Skadi winced. “I’m not entirely sure,” she said. “We believed it was some kind of mind control experiment that got out of hand. Somehow, word leaked, and it became a race to steal or destroy the technology. The SOG was developing it, but then the Golden Horde became involved. Once they found out what the SOG was doing, they decided they wanted it. It was a paska lounas. Why?”
“Feng was involved in it.”
“Lots of Governance agents and troops were involved. I don’t remember encountering Feng, but that doesn’t surprise me.”
“Thank you,” Mathison said, turning back to his display.
“Not a day goes by that I don’t think about it,” Skadi said.
“Sorry,” Mathison said, looking back up at her. He remembered her, Niels, Vili, and Bern talking about it when things got bad, but he had never asked for details. Now it looked like even the SOG wanted to forget it had ever happened.
“It was a lesson for all of us,” Skadi said, reaching out to her display to bring up some more information or issue a command.
She was likely bothered by Vili’s absence as well.
“I had no idea the SOG had this much firepower,” Skadi said. “There are five dreadnought squadrons here, near Luna and Earth, and three out near Jupiter, and double that many battleship squadrons. General Duque says there are two more dreadnoughts and about eight battleships, as well as numerous battle cruisers, frigates, and corvettes under construction. He’s having them accelerate construction.”
Which meant little to Mathison. They were just numbers, and they didn’t seem like much compared to the millions of defensive platforms spread out through the Sol System.
“If the Chechens want to tangle with us, they’re going to have their hands full,” Skadi said.
“Unless they have a weapon they think gives them an advantage,” Mathison said and queued a request for Feng to join them. The Chechen problem was festering in the back of his mind. They continued to probe, but it made little sense.
Minutes later, Feng joined them.
“What can you tell me about the Chechens?” Mathison asked.
“Harsh and brutal,” Feng said. “Culturally they are Muslim, but the Governance has managed to twist and usurp their religion.

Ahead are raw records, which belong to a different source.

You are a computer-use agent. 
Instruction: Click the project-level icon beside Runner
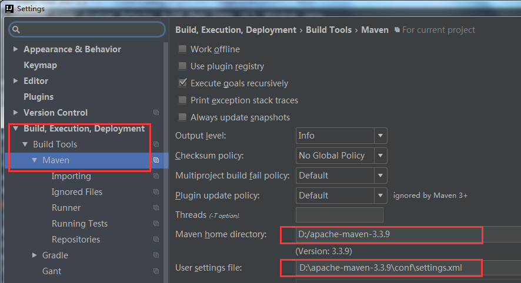pyautogui.click(x=156, y=208)
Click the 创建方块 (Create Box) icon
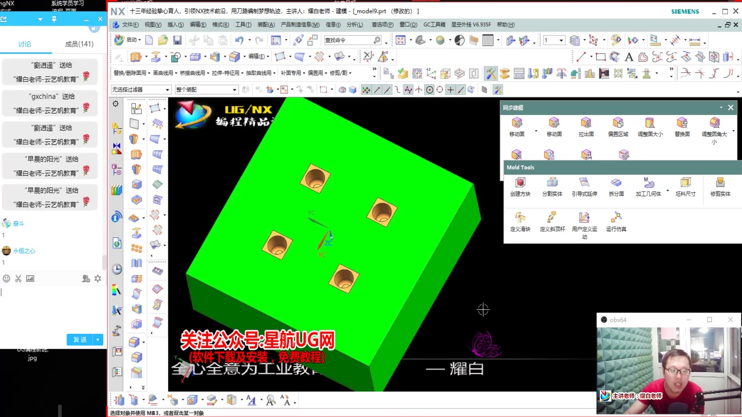 click(x=520, y=183)
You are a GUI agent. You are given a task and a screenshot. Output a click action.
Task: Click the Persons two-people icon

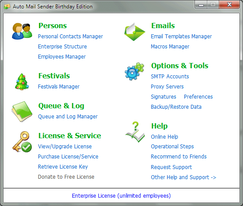(x=22, y=31)
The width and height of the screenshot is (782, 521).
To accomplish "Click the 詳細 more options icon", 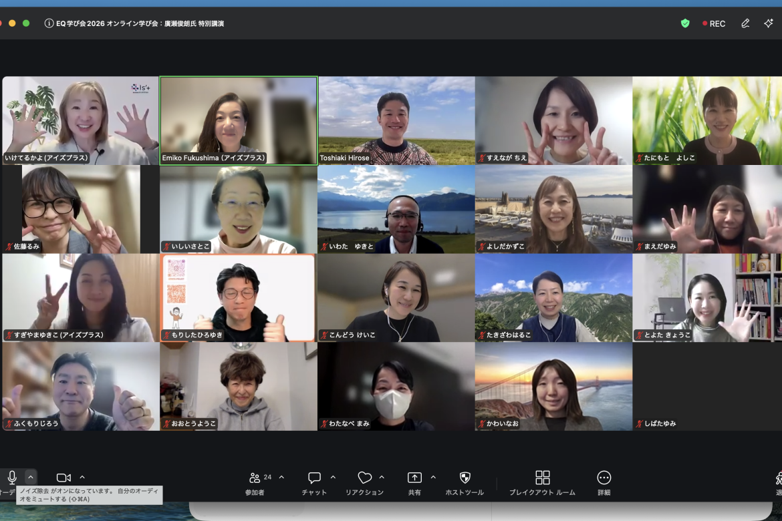I will pos(604,482).
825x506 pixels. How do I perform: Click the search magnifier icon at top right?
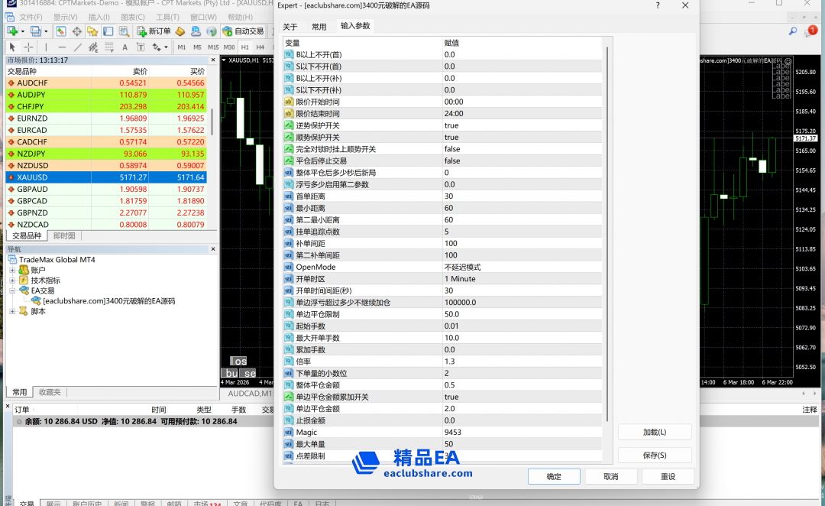point(793,31)
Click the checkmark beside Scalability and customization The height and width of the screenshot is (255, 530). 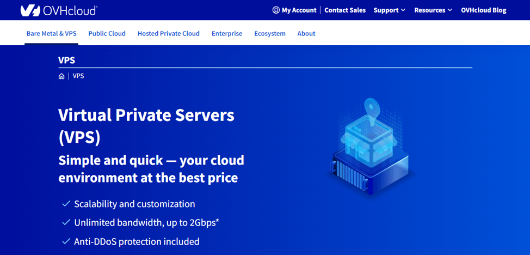(66, 204)
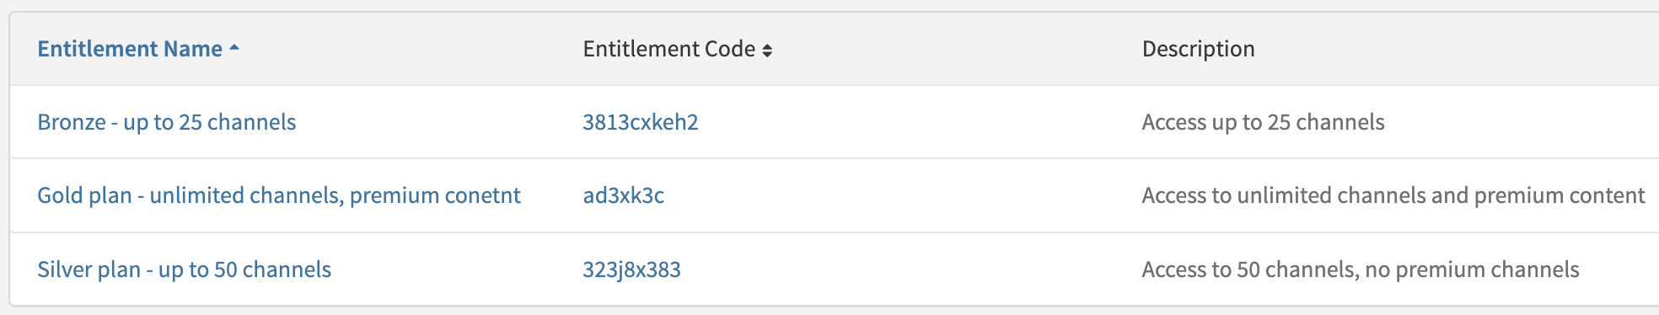The image size is (1659, 315).
Task: Select the 'Access to 50 channels, no premium channels' description
Action: pos(1361,270)
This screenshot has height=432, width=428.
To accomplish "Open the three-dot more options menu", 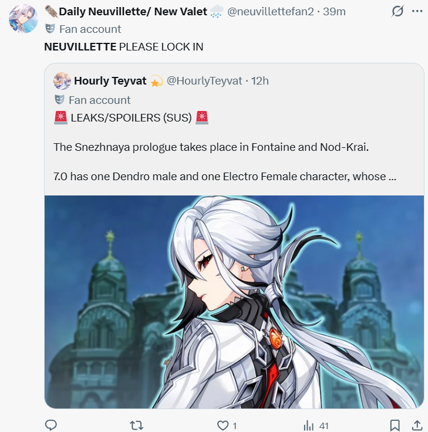I will pos(417,11).
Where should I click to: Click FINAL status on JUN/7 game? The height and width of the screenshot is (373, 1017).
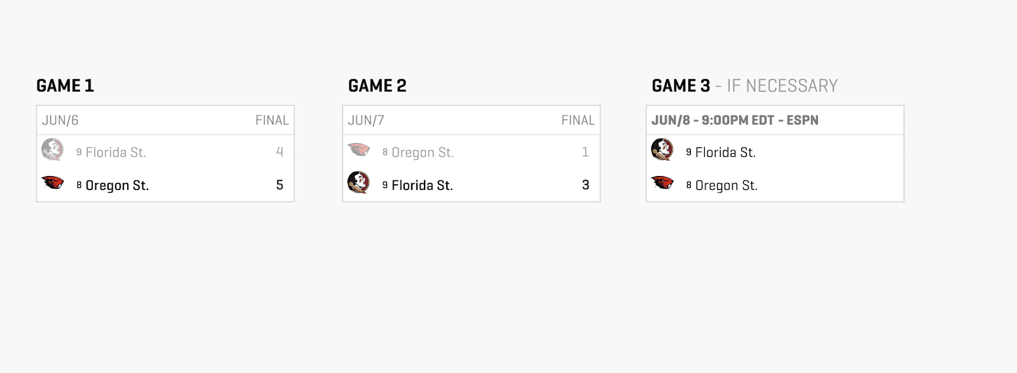(x=578, y=120)
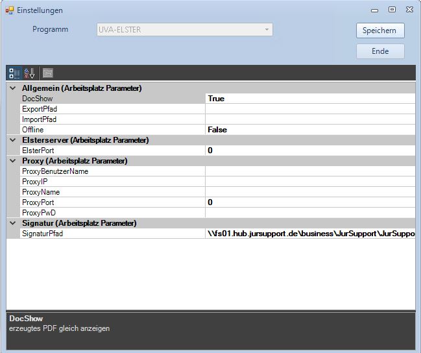Select the DocShow True value
421x353 pixels.
point(309,99)
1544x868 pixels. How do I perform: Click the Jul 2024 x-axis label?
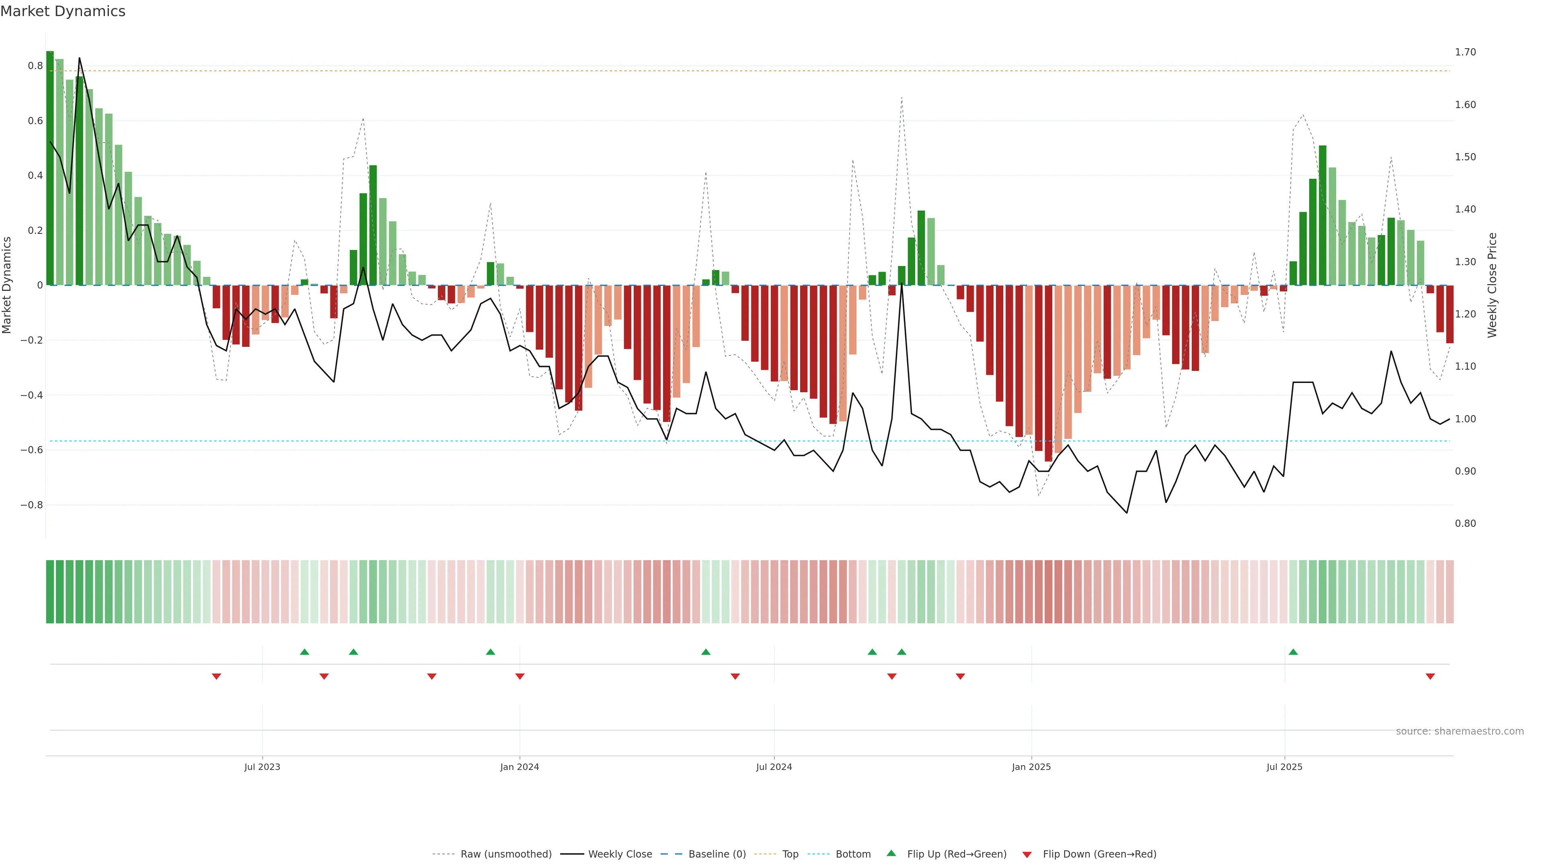pos(774,767)
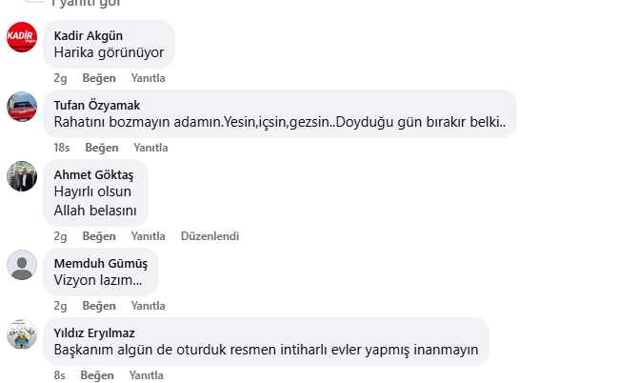Click the 18s timestamp on Tufan's comment

click(x=62, y=148)
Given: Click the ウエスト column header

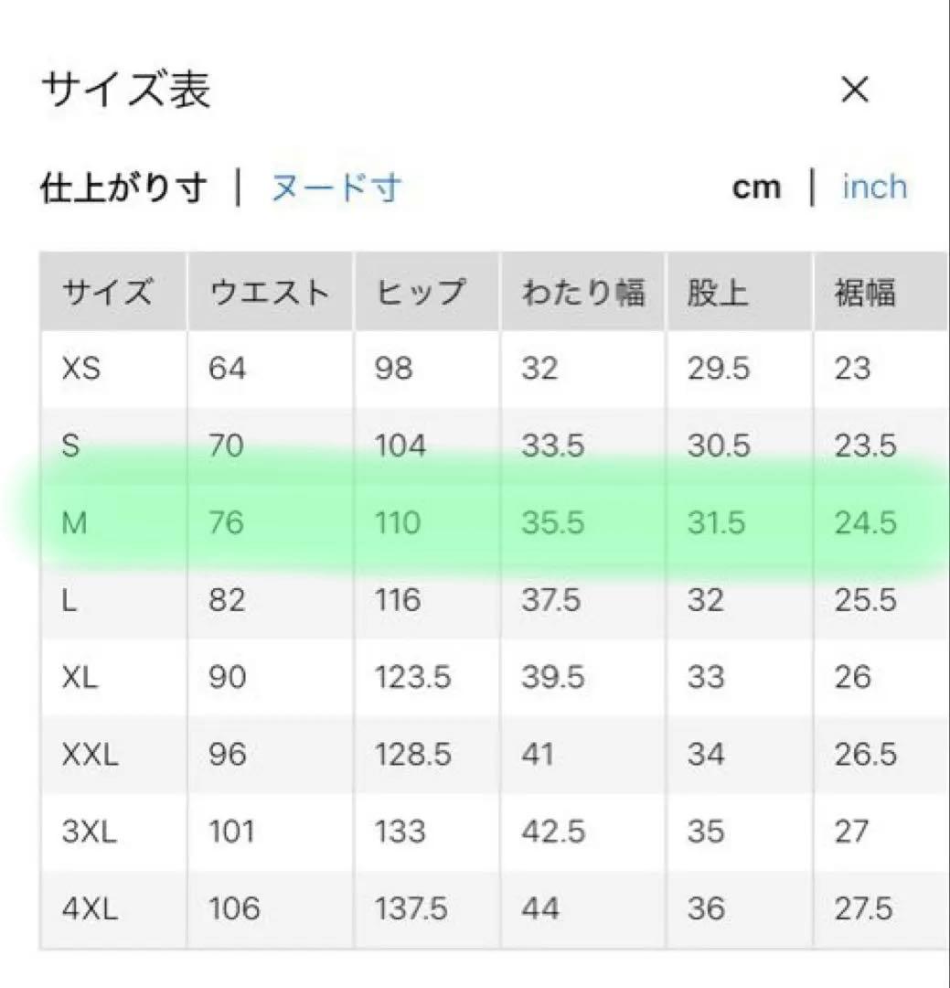Looking at the screenshot, I should pyautogui.click(x=269, y=292).
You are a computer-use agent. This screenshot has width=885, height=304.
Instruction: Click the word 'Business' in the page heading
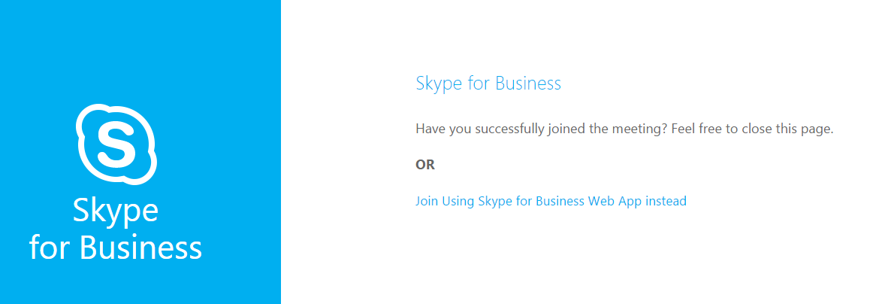point(527,84)

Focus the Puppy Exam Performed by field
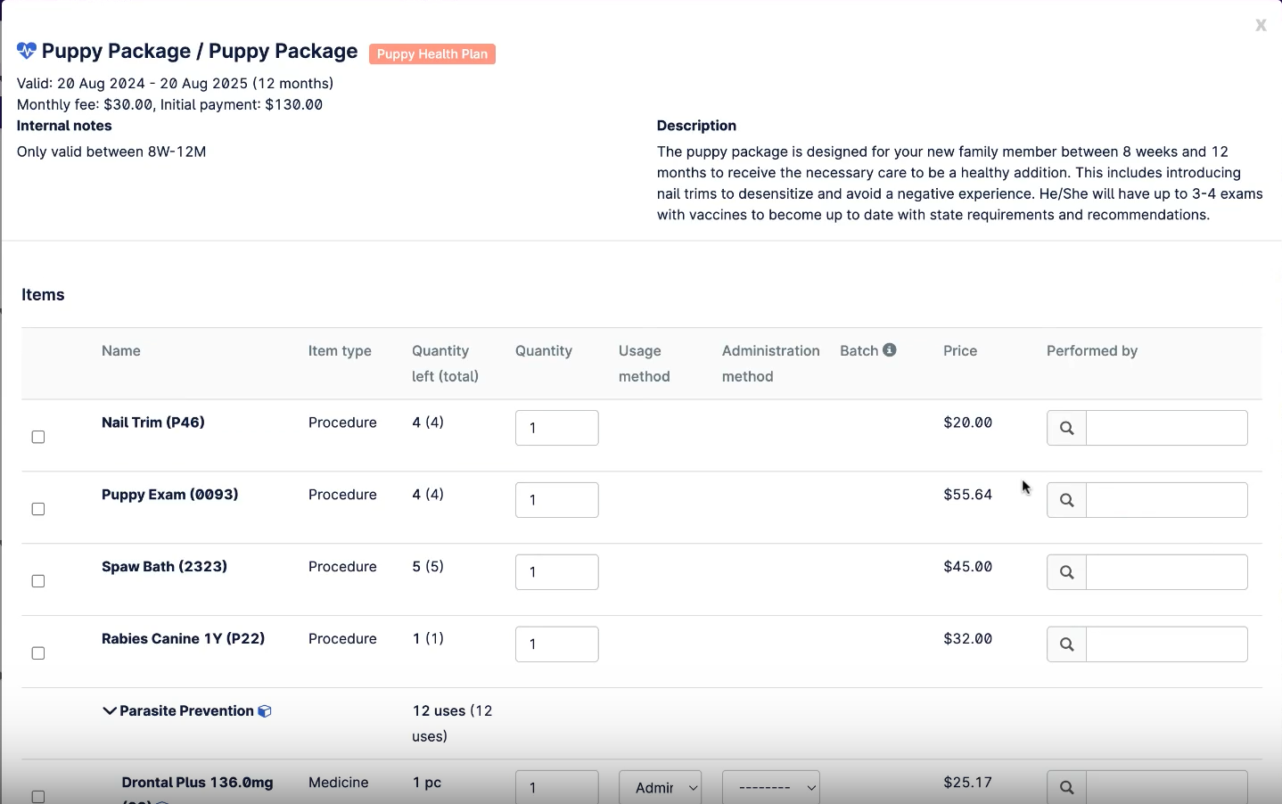pos(1166,501)
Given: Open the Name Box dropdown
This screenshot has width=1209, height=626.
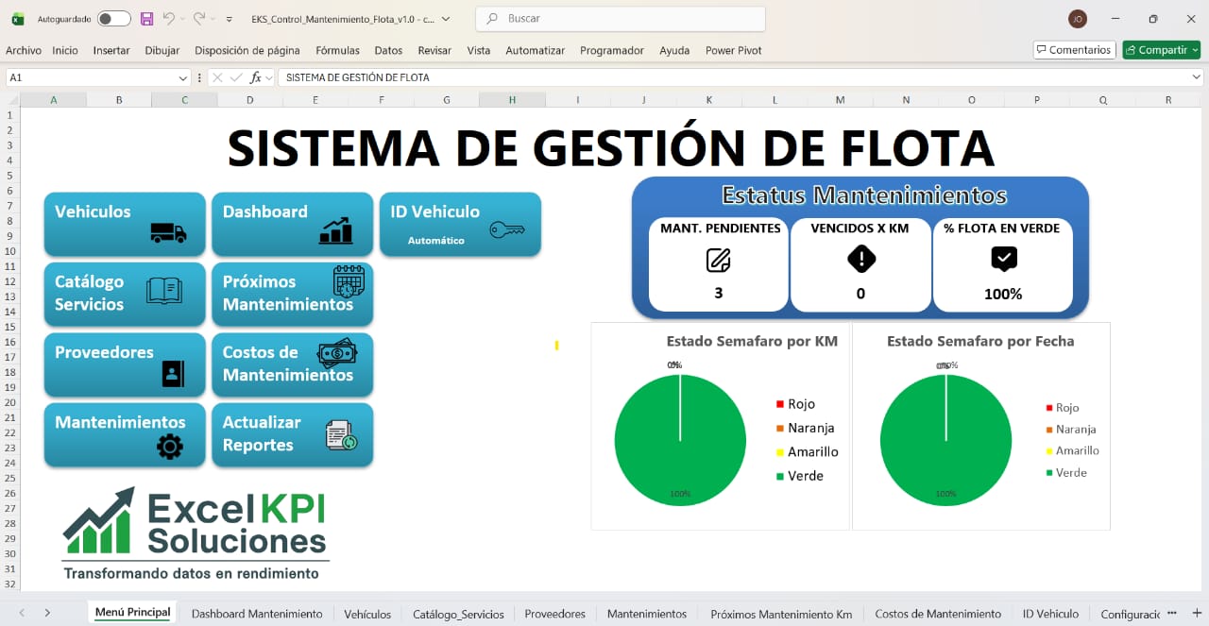Looking at the screenshot, I should (x=185, y=76).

“They have developed an interesting place in the Governance hierarchy. They started out as a satellite state of the Russian Federation. When the Federation collapsed during a revolution and the Governance rose to power, Chechnya became even more of a vassal state. The Governance exploited this, encouraging their religious zeal. Their loyalty to the Governance was rewarded by giving them several colonies, and those colonies continued their tradition of servitude to the Governance. There are Chechen units and fleets, and they are frequently used as a terror weapon. They considered Nadya to be a descendant of their prophet and the ruler of a sort of new caliphate. Though their mental gymnastics of taking orders from a woman is impressive, they have managed it. I doubt their current religion resembles what it originally was.”
“So why are they getting aggressive and threatening Sol?”
“Perhaps they seek a return of Mecca and Medina?” Feng said. “That is likely the official reason. They have not been allowed access to those areas since the Fifth Israeli-Arab War when they nuked each other. Many holy sites in the Middle East are radioactive ruins. There have been reclamation attempts and some of those places can be visited if you wear protective suits, but there is still a lot of work that needs to be done.”